Par Tabaro Kindja

Comme toute communauté humaine, le peuple Bashi se signale par des institutions chargées d’animer sa vie ou de répondre aux attentes de ses membres. Au rang de ces institutions figure le mariage. L’institution matrimoniale trouve sa raison d’être dans les besoins de la communication renouvelés de ses membres et assure ainsi leur socialisation. Le mariage est un contrat réunissant deux membres pour toute leur vie, à condition de reposer sur des fondements solides. L’une des circonstances à l’occasion de laquelle la communication est un temps fort chez les Bashi du Sud-Kivu c’est le mariage coutumier.

En effet, dans la culture africaine, la cérémonie de la dot est un symbole chargé de témoignage auprès des autres membres qu’il y a une personne qui vient de se marier. Ce symbole ne produit cependant son véritable sens qu’au terme de l’exécution d’un rite social qui est la célébration de la cérémonie du mariage. L’absence de ce rite place la personne concernée dans l’incertitude concernant le nouveau statut acquis.
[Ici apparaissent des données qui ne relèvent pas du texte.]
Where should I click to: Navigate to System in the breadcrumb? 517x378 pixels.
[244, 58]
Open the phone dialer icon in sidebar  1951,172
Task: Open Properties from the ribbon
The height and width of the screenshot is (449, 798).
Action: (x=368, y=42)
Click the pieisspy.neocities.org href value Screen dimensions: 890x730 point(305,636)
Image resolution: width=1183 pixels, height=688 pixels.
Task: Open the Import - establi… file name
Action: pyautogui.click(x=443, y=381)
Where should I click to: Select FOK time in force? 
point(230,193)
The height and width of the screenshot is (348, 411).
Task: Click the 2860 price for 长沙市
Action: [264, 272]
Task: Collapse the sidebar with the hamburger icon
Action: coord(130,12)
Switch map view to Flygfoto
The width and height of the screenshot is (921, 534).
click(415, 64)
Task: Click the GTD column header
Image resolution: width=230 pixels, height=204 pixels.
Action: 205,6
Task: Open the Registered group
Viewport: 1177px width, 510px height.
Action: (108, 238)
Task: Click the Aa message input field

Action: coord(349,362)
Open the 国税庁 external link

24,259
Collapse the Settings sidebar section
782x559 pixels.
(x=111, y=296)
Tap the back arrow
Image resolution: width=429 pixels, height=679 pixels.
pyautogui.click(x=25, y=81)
Cette assurance repose notamment sur le fait que la cérémonie se déroule sur un espace physique réunissant de nombreux participants. Notre problème général de recherche réside dans le fait que nous ne connaissons par les aspects communicationnels utilisés et qui marquent la symbolique de la dot chez le peuple Bashi.

En premier lieu, nous avons retenu le travail intitulé la communication à travers le mariage coutumier Ngbandi. Un travail de fin cycle défendu par Matondo Kimvula. Il est parti de la question de recherche suivante : quelle est la place qui occupe la communication dans le mariage coutumier chez le peuple Ngbandi en RDC ? De cette question, il a posé et confirmé son hypothèse selon laquelle le mariage coutumier Ngbandi occuperait une place privilégiée.